The first suggestion would now be fulfilled by taking the columns corresponding to the words in question and calculate the Jaccard coefficient of these columns. Similarly the second suggestion can be answered by using the corresponding rows. Actually any similarity measure for sets or binary vectors can be used here in state of Jaccard measure. Jaccard measure's advantages here are its simple interpretation, general context, intuitivity and normalization.
In correlation clustering we have distances X(u,v) that should be minimized inside clusters and maximized across clusters just as one would expect. These ideas are often used in the case of simple clustering, where this kind of a distance used is for example minimal distance leading to single linkage clustering, distance between averages leading to K-means or cut size, path length or conductance, all of which lead to spectral clustering.
In clustering aggregation we are measuring distances between clusterings with the number of disagreements. Notice that the flexible component of correlation clustering is the distance that can be selected freely. Thus this distance measure should be adapted to fit the case of calculating disagreements.
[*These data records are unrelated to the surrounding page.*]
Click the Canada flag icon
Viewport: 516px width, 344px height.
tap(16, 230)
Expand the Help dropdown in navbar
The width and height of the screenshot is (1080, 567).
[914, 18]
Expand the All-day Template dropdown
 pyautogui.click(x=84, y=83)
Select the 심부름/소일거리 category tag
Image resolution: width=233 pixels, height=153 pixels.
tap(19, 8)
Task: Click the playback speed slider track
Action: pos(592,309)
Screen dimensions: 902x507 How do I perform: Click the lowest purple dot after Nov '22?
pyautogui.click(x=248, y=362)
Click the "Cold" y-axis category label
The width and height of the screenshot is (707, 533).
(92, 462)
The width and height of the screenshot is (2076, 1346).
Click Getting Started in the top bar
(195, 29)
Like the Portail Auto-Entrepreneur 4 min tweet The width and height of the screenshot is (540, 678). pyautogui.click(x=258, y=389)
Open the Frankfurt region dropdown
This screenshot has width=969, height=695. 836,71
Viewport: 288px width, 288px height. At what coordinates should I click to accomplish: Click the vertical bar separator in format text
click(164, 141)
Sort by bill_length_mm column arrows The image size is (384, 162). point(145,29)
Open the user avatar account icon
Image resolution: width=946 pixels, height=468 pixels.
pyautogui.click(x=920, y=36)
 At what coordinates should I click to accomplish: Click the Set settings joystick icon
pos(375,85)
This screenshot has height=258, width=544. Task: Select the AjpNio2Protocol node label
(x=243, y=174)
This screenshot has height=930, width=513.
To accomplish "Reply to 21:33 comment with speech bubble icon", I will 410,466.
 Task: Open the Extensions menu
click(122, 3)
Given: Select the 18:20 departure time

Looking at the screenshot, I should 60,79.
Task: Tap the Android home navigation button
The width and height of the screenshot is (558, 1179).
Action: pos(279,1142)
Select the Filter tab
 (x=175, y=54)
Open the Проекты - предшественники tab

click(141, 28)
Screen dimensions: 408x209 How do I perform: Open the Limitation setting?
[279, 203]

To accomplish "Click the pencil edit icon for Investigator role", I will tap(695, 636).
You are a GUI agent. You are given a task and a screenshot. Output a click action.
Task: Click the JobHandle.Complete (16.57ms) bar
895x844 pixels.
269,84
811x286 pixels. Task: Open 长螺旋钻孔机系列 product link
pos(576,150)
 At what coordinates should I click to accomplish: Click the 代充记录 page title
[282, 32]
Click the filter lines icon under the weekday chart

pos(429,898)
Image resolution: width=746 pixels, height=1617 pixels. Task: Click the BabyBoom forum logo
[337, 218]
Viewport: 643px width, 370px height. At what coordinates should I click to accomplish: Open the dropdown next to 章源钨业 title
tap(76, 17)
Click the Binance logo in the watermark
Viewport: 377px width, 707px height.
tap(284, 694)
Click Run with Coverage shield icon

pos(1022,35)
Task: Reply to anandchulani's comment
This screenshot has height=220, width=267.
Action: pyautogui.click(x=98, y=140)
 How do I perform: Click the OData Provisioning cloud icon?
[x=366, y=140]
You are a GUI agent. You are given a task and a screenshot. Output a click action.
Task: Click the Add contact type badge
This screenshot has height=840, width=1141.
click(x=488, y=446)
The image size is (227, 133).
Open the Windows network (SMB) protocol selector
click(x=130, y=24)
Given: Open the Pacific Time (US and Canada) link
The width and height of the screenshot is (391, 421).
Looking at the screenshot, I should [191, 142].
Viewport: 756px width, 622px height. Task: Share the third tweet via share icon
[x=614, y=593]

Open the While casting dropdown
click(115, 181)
Naturally the disagreements themselves should be minimized everywhere, meaning that inside clusters the variation of labels should be maximized and across clusters minimized. So let us then select the distance to be the variation in the labels against the reference clusterings, i.e. the number of clusterings giving different labels to the point-pair and finally normalize by taking the mean. This distance is also obviously limited to the unit interval as required.
If u and v belong to the same cluster, then the distance from the set of reference clusterings to the new one is the percentage of clusterings the new clustering disagrees with. The same interepretation holds in the complementary case because the new clustering disagrees with every clustering that doesn't label the points differently. Finally we just sum this all up to notice that now the two distance measures collide with each other therefore proving the claim.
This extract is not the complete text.